Soybean prices fell despite the government slightly reducing the size of the record crop today and China inking large purchase agreements this week.

Iowa Soybean Association (ISA) leaders view the setback as temporary, though, and have their sights set on the future.

 “Prices may have dropped, but I think they will recover,” said ISA President Bill Shipley of Nodaway. “Ending stocks are down slightly and China agreed to buy an amount that nearly rivals Iowa’s annual production. It’s a positive signal to the market that there’s good demand and we will move product.”

January soybeans on the Chicago Board of Trade closed at $9.86 per bushel, down 12 cents from the opening bell, after the release of U.S. Department of Agriculture Crop Production and World Agriculture Supply and Demand Estimates reports.

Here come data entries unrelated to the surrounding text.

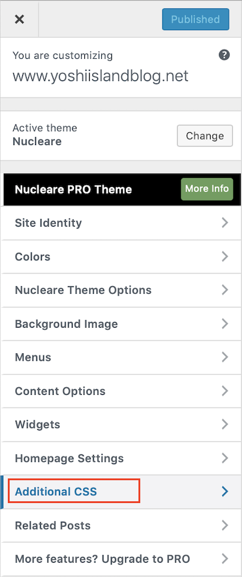This screenshot has height=577, width=242.
Task: Select the Additional CSS label
Action: [56, 492]
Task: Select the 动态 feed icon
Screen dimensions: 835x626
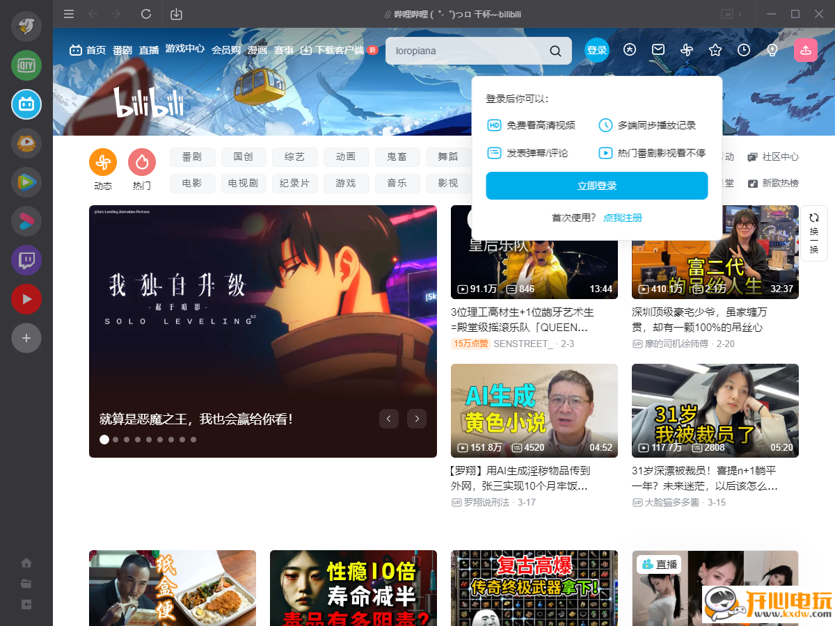Action: pyautogui.click(x=103, y=161)
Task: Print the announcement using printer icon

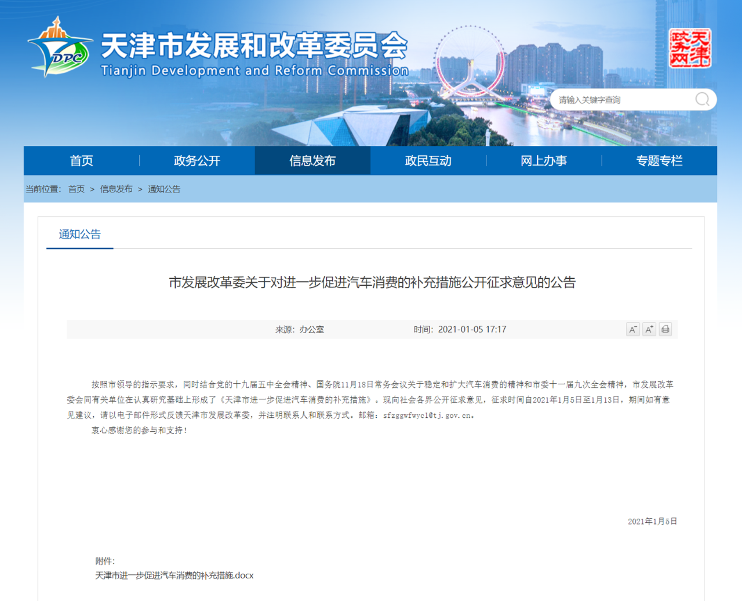Action: click(665, 329)
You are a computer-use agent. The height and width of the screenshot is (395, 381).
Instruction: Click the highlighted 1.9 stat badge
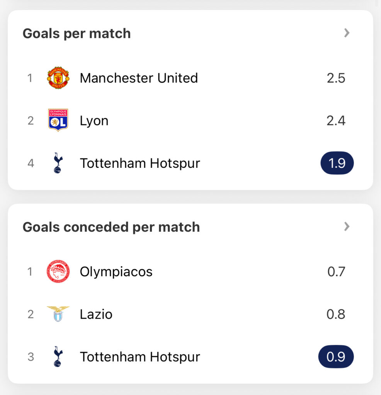tap(337, 163)
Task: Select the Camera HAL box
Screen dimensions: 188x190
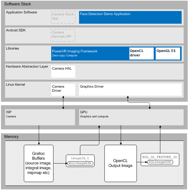Action: 63,72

U.S. soybean production is forecast at 4.43 billion bushels, down 5 million due to fractionally lower yields, reports show. Soybean ending stocks are projected at 425 million bushels, 5 million less than October estimates. The national yield average and harvested acres remain unchanged from last month, pegged at 49.5 bushels per acre and 89.5 million acres, respectively.

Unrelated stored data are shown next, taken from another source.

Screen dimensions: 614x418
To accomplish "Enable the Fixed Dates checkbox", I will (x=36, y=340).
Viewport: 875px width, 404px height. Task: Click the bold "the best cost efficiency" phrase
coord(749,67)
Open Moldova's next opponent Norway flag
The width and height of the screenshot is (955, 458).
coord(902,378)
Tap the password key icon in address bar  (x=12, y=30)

Chinese soybean buyers agreed, in principle, this week to buy nearly 441 million bushels from the United States as President Donald Trump visited the country. Purchases are valued at $5 billion. During the 2016/17 marketing year, U.S. soybean and soybean product exports were collectively valued at nearly $29 billion (18 percent all U.S. food and agricultural exports), according to the U.S. Census Bureau.

Grant Kimberley, ISA market development director, said China’s purchase and reduced ending stocks weren’t enough to overcome otherwise “ho-hum reports.”

“Today’s USDA numbers don’t change anything now, but potentially down the road with strong demand being the ongoing story,” he said.

Kimberley says historically high ending stocks continue to place a drag on soybean prices. Exports, therefore, will be a key factor moving forward. China’s agriculture ministry increased its forecast for soybean imports today in the 2017/18 marketing year to 3.53 billion bushels, up 55.1 million bushels.

Market analyst Al Kluis, owner of Kluis Commodities based in Wayzata, Minnesota, suggests farmers keep a close eye on weather in Brazil and Argentina as soybean planting continues.

“Any type of weather problem in South America could provide marketing opportunities,” Kluis said. “It wasn’t long ago that we couldn’t comprehend using 4 billion bushels, but by 2018 we need it. Right now, rain in South America is underperforming.”

The USDA projects the state’s farmers will produce 557.2 million bushels of soybeans averaging 56 bushels per acre, both unchanged from last month.

“I’m very happy with soybeans,” said Shipley. “Overall, it’s probably the best crop I’ve ever grown.”